Bean stripped off his clothes and once again crawled into the air system.

It was more cramped this time – it was surprising how much he'd grown. He made his way quickly to the maintenance area near the furnaces. He found how the lighting systems worked, and carefully went around removing lightbulbs and wall glow units in the areas he'd be needing. Soon there was a wide vertical shaft that was utterly dark when the door was closed, with deep shadows even when it was open. Carefully he laid his trap.

***

Achilles never ceased to be astonished at how the universe bent to his will. Whatever he wished seemed to come to him. Poke and her crew, raising him above the other bullies. Sister Carlotta, bringing him to the priests' school in Bruxelles. Dr. Delamar, straightening his leg so he could run, so he looked no different from any other boy his age. And now here he was in Battle School, and who should be his first commander but little Bean, ready to take him under his wing, help him rise within this school. As if the universe were created to serve him, with all the people in it tuned to resonate with his desires.

The battleroom was cool beyond belief. War in a box. Point the gun, the other kid's suit freezes. Of course, Ambul had made the mistake of demonstrating this by freezing Achilles and then laughing at his consternation at floating in the air, unable to move, unable to change the direction of his drift. People shouldn't do that. It was wrong, and it always gnawed at Achilles until he was able to set things right. There should be more kindness and respect in the world.

Like Bean. It looked so promising at first, but then Bean started putting him down. Making sure the others saw that Achilles used to be Bean's papa, but now he was just a soldier in Bean's army. There was no need for that. You don't go putting people down. Bean had changed. Back when Poke first put Achilles on his back, shaming him in front of all those little children, it was Bean who showed him respect. "Kill him," Bean had said.
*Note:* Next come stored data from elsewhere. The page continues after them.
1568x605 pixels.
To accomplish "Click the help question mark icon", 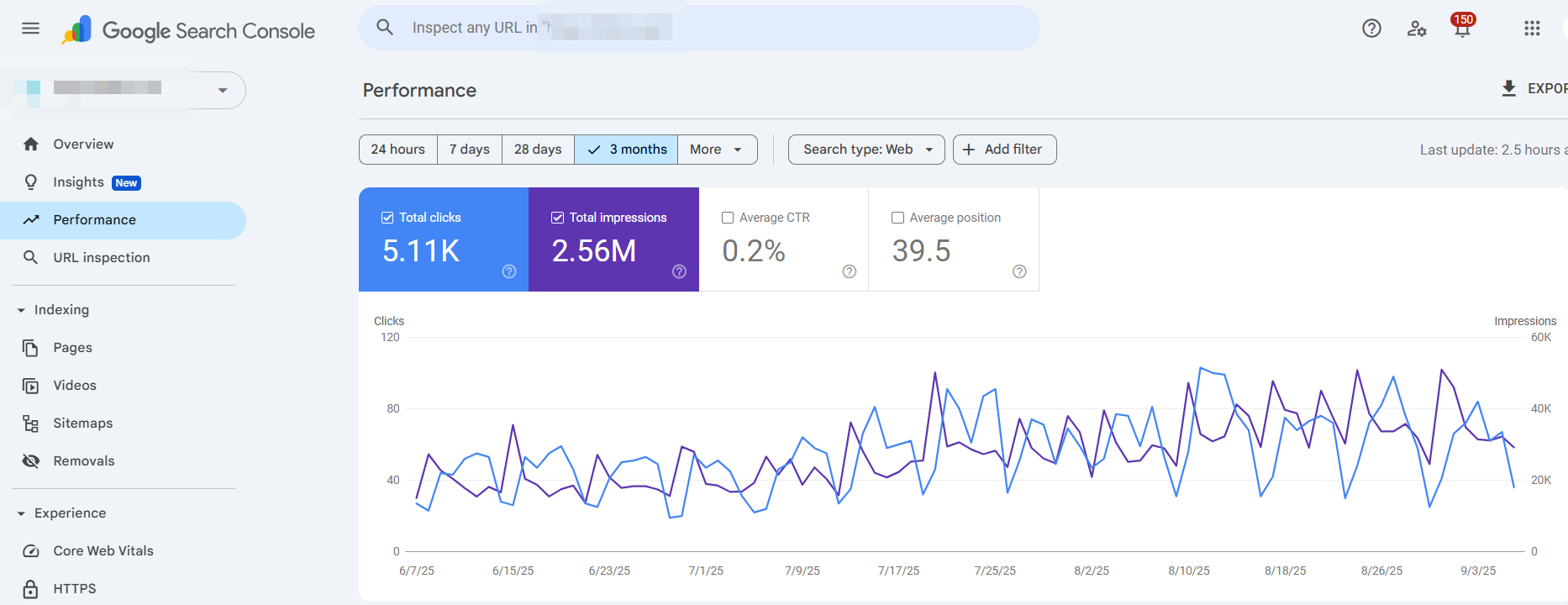I will [1371, 29].
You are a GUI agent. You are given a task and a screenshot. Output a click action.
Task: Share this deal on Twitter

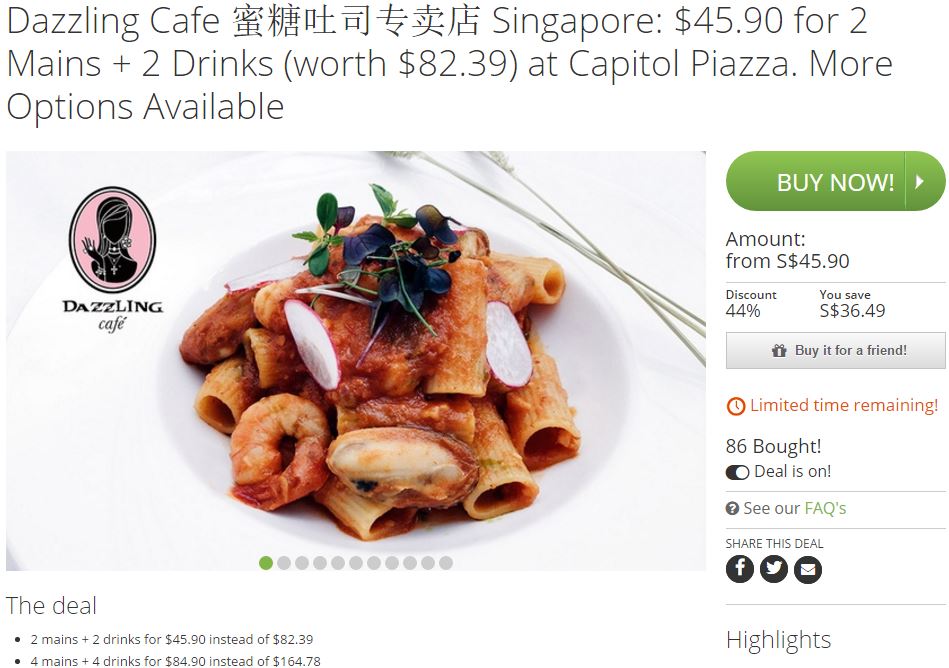(773, 569)

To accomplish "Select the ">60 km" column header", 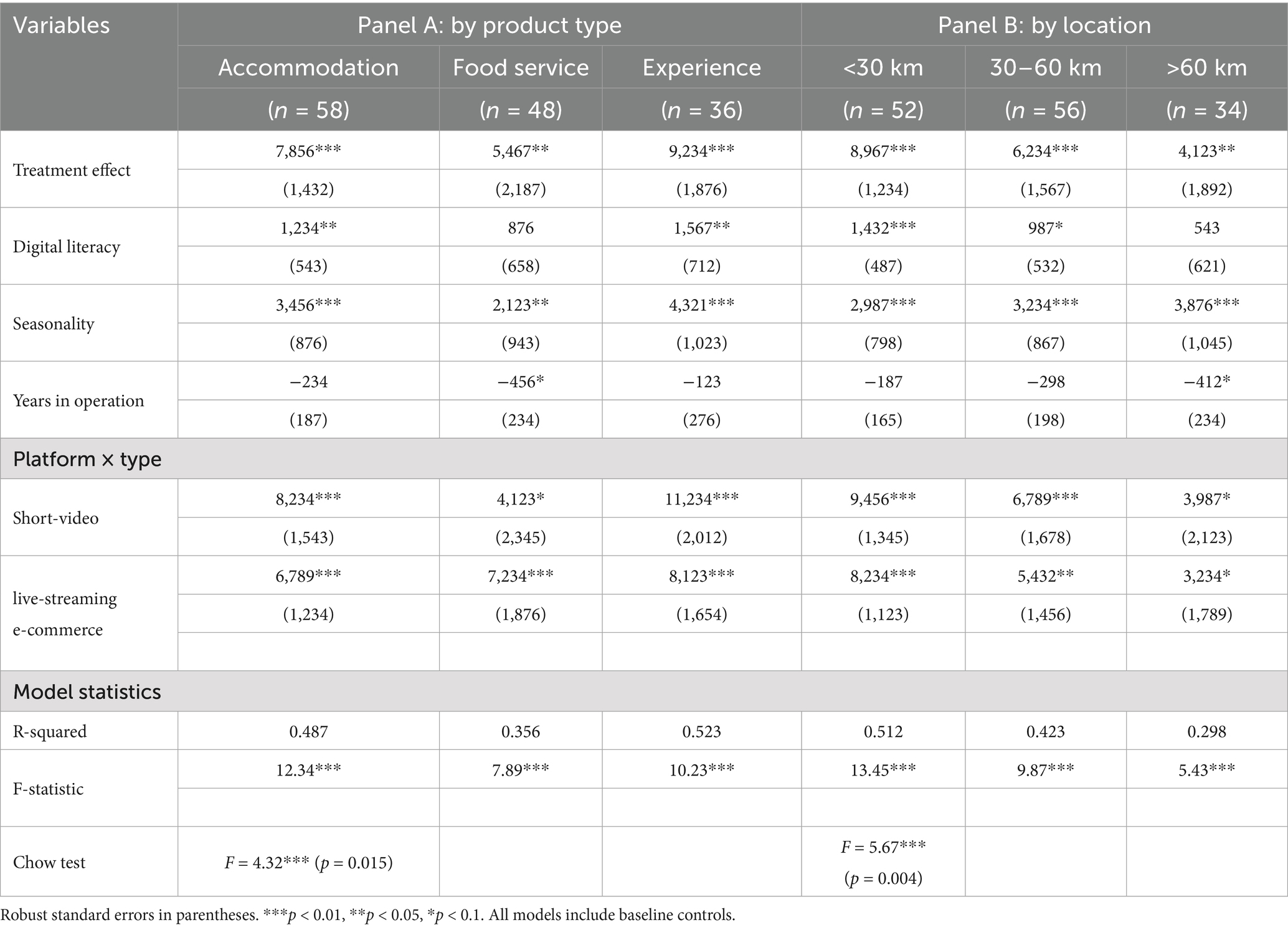I will [1206, 67].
He knew, then, that tiny boy, he knew that even on his back, Achilles was dangerous. But he seemed to have forgotten that now. In fact, Achilles was pretty sure that Bean must have told Ambul to freeze his flash suit and humiliate him in the practice room, setting him up for the others to laugh at him.

I was your friend and protector, Bean, because you showed respect for me. But now I have to weigh that in the balance with your behavior here in Battle School. No respect for me at all.

The trouble was, the students in Battle School were given nothing that could be used as a weapon, and everything was made completely safe. No one was ever alone, either. Except the commanders. Alone in their quarters. That was promising. But Achilles suspected that the teachers had a way of tracking where every student was at any given time. He'd have to learn the system, learn how to evade it, before he could start setting things to rights.